The ECMC has linked to the Tenovus Cancer Research Centre in Cardiff University and the Breast Cancer Unit at Velindre Hospital via funding for a Grade 5 research technician based within the Tenovus Centre. The ECMC-funded aim is to build a clinical programme investigating new tumour markers and therapeutic agents in breast cancer stemming from basic laboratory studies undertaken in the Tenovus Centre. The Tenovus Centre has developed multiple human breast cancer cell lines which reflect this disease’s diverse genetic background and its progression towards an endocrine resistance state, where the cells are used to identify novel pathways that limit response or are associated with de novo and acquired endocrine resistance. The overall current schema employed by the Breast Cancer Team has 5 phases:

  1. Candidate and non-candidate pathway identification in the breast cancer cell lines using modern molecular and cell biology approaches;
  2. Pathway verification using molecular and pharmacological knockdown of identified pathway components in the models;
  3. Development of robust immunohistochemical (IHC) assays for pathway markers in formalin-fixed paraffin embedded (FFPE) breast cancer specimens and their screening in samples from appropriate clinical trials and studies to establish clinical relevance in relation to endocrine treatment outcome and disease clinicopathology;
  4. Interaction with Industrial Partners to explore the value of pathway inhibition in our panel of responsive and resistant cell lines using targeted pharmacological agents nearing or in clinical development;
  5. Involvement with clinical trial development to assess the relevance of new tumour markers and to test new therapeutic approaches.

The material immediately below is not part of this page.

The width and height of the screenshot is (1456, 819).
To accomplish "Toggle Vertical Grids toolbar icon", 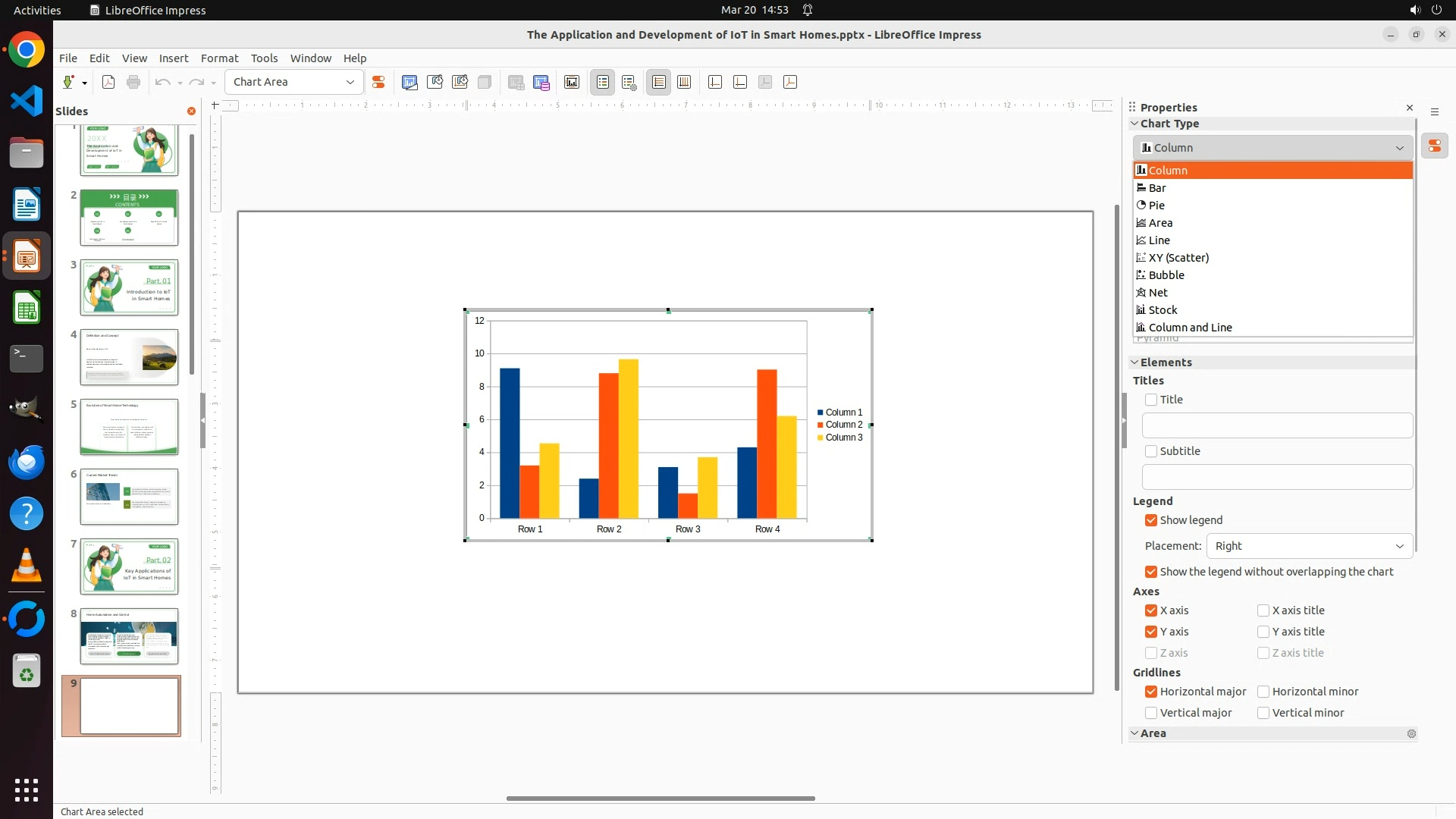I will [684, 82].
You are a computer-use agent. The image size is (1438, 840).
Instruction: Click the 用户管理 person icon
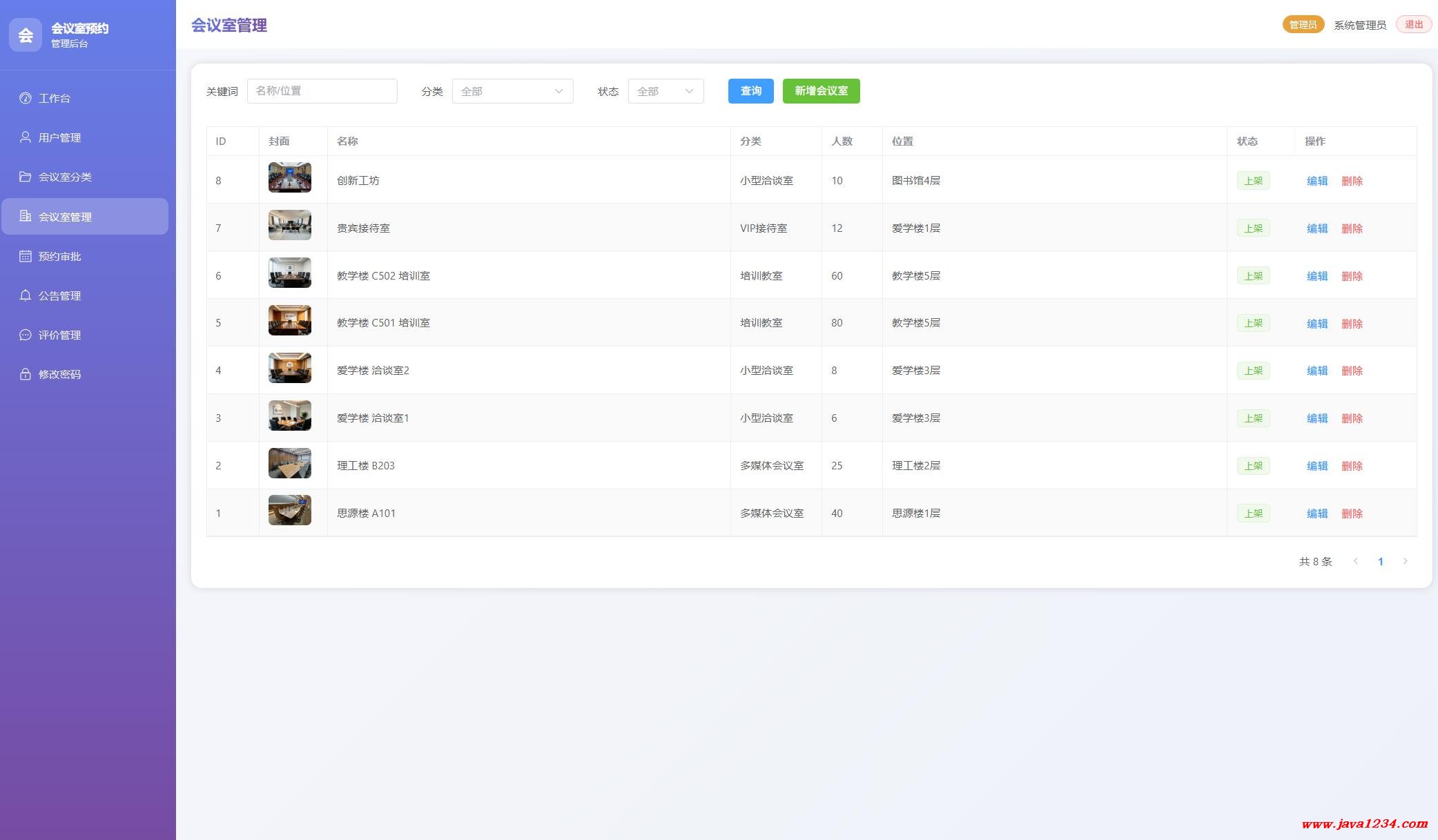point(26,137)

The ECMC funded technician currently is involved in the research areas outlined in phases (3) and (4) above, with the work involved in (4) being restricted to the testing of drugs with MTAs but no industrial funding.

Trial Activity

Cardiff are the Hub on AML trials which run in >150 centres. The 2 national trials devised in Cardiff have a total of 15 randomised interventions several of which are completely novel and based on either developing a pre-clinical rationale or on previous phase ½ development lead from Cardiff. We anticipate the introduction of AC220 and possibly sepacytiabine and voreloxin to these trails via the “pick a winner” design that we developed for leukaemia. The pick a winner runs in about 80 centres and recruits about 250 per annum.